Data excerpts:

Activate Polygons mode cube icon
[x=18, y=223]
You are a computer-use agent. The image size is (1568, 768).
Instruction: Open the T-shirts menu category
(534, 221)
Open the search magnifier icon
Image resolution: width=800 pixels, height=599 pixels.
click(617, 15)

Exercise details: Could you print all of the entries again exactly as they stand?

Solution:
Activate Polygons mode cube icon
[x=18, y=223]
You are a computer-use agent. The image size is (1568, 768).
Instruction: Open the T-shirts menu category
(534, 221)
Open the search magnifier icon
Image resolution: width=800 pixels, height=599 pixels.
click(617, 15)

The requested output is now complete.